**Assigned task**
What is the number of lines in this data that contain the word "will"? Give the number alone.

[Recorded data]
┄┄┄┄┄┄
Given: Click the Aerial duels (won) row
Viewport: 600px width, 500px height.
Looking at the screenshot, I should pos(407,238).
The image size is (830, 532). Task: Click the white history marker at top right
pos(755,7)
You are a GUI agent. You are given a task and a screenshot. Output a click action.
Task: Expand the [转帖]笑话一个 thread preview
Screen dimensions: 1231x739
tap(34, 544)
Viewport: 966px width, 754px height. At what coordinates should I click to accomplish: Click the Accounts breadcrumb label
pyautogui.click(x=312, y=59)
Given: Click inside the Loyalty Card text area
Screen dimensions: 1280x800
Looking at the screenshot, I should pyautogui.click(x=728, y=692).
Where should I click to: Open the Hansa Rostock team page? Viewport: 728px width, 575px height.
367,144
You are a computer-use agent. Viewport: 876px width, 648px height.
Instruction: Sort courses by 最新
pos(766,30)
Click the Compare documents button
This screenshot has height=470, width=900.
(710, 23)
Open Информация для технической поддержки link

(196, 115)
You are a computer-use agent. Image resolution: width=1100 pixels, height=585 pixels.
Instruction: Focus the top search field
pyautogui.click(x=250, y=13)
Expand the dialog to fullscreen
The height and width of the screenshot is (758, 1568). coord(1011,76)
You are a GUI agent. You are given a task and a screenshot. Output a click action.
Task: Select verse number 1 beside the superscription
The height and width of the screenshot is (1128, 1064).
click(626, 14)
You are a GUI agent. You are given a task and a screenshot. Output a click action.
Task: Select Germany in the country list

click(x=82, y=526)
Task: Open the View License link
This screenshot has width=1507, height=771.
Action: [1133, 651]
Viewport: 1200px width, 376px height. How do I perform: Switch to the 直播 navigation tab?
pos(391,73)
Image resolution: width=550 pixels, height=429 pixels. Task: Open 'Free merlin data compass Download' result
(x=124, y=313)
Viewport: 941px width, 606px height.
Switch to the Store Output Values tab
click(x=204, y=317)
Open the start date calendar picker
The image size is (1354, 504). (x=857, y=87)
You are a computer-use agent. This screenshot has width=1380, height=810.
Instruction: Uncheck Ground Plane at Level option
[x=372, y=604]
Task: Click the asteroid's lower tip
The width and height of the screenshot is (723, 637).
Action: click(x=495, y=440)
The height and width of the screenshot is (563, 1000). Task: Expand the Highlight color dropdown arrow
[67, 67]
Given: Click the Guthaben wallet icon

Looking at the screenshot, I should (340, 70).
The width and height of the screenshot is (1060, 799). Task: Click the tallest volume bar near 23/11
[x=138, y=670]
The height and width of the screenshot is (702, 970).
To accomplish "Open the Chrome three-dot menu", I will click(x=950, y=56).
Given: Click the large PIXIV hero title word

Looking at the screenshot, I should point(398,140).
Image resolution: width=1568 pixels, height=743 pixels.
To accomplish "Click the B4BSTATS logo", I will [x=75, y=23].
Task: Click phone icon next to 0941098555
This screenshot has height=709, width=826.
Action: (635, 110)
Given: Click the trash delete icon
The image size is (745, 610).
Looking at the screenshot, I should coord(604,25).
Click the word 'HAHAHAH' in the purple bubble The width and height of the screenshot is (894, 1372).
┄┄┄┄┄┄
**Solution for this exercise**
2